Activation of endothelial cells in consequence of an infective stimulus leads to the synthesis of inflammatory cytokines, increased expression of cell adhesion molecules, loss of the barrier function by glycocalyx shedding, edema, apoptosis, hypercoagulative state and vasoplegia [47][69]. Several endogenous vasoactive peptides generate and maintain endothelial dysregulation. LPS and cytokines up-regulate cyclooxygenase (COX)-2 (inducible form) and then the production of prostanoids from arachidonic acid. This process mainly occurs in inflammatory cells, myofibroblasts, endothelium and even in cardiomyocytes (i.e., in myocardial infarction) [48][49][70,71]. Elevated levels of prostanoids such as thromboxane and prostacyclin are associated with coronary microvascular dysfunction [50][72]. However, clinical trials have failed so far in proving any beneficial effect of pharmacological COX inhibition on coronary microvascular homeostasis in sepsis. Less is known about the potential role of endothelin-1 (ET-1) in sepsis cardiomyopathy, whereas an increase has been reported in chronic cardiac disease (i.e., heart failure) [51][73]. ET-1 would have a major role in infectious disease, as a promoter of cytokines release, platelet aggregation and vasoreactivity [52][74]. In single mouse study, cardiac overexpression of ET-1 was associated with the onset of severe sepsis cardiomyopathy, characterized by interstitial infiltration of macrophages and T lymphocytes and increased levels of the pro-inflammatory cytokines TNF-α, INF-γ, IL-1, and IL-6 [53][75].

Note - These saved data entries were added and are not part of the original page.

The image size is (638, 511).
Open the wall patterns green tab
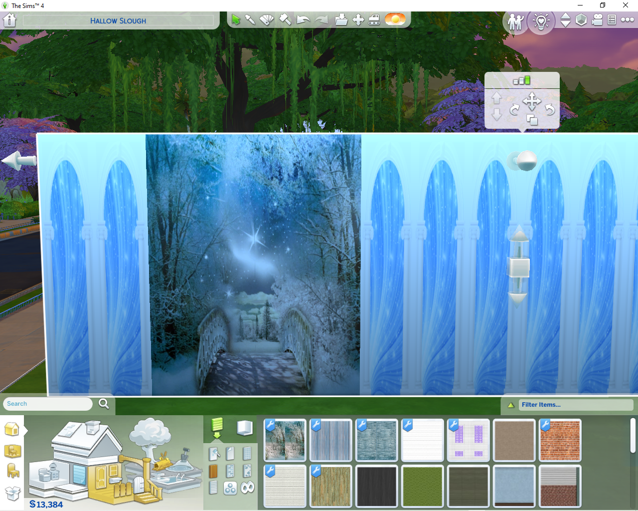[217, 426]
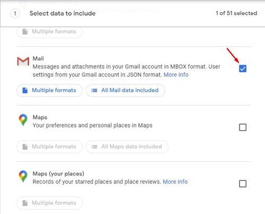The image size is (265, 214).
Task: Click the top greyed Multiple formats chip
Action: 50,32
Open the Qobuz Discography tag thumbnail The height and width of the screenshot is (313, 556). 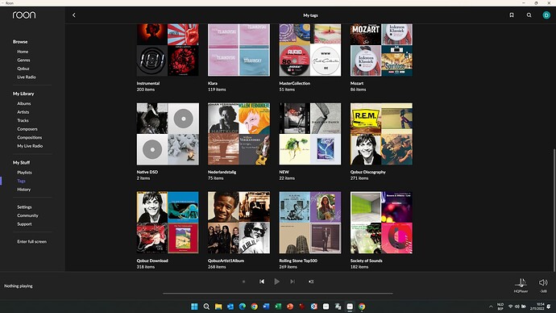point(381,134)
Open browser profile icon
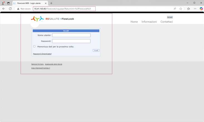 click(3, 3)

4. Energetic Dysmetabolism

Sepsis is characterized by altered myocardial lipoprotein metabolism and mobilization of triglycerides and free fatty acids to overwhelm the systemic suppression of energy production [54][76]. Physiologically, about 70% of cardiac ATP is produced via lipid oxidation, while the rest is produced via glucose oxidation. A minor part also derives from the catabolism of lactate and ketone bodies. Under pathological conditions, glucose oxidation becomes the prevalent energetic pathway [55][77]. During sepsis, a reduction in fatty acid oxidation is not compensated by the increase in glucose catabolism due to altered insulin action, exacerbation of the inhibitory effects of alternative substrates on glycolysis, and blunted glycogen synthesis [56][78]. Several enzymes involved in intracellular cardiac fatty acid mobilization and oxidation are also inhibited [57][58][79,80]. Cardiac transcriptional factors associated with fatty acid oxidation, such as peroxisome proliferator activated receptors (PPARs) are also suppressed in sepsis and their stimulation with PPARs agonists lead to improved survival in septic mice [59][81]. Mitochondrial dysfunction further contributes to the energetic failure in sepsis cardiomyopathy, thus being a non-negligible cause of reduced outcome [60][61][62][82,83,84]. Inflammation and oxidative stress alter mitochondrial structure determining swelling, cytoplasmic accumulation of denatured protein and lysosomal lesions [63][64][85,86]. Such a damage interferes with the respiratory chain [65][87] with falling in ATP synthesis, release of calcium and pro-apoptotic proteins [66][88]. The pro-oxidant environment induced by endotoxemia also trigger cardiac mitophagy, a defensive mechanism for the removal of damaged mitochondria [67][89]. The antioxidant N-acetylcysteine seems to have a protective roles against contractile dysfunction and mitophagy. Even levosimendam in both mice and human beings has beneficial effects due to calcium sensitization and antioxidant properties [68][90]. Lastly, when the degree of mitochondrial dysfunction is mild, myocardial hibernation may occur. This is an adaptive, self-protective mechanism during which all functions get reduced. Such a downregulation of mitochondrial gene transcription has been reported in sepsis cardiomyopathy [69][91] and represents a reversible condition that improves together with the resolution of sepsis [62][84].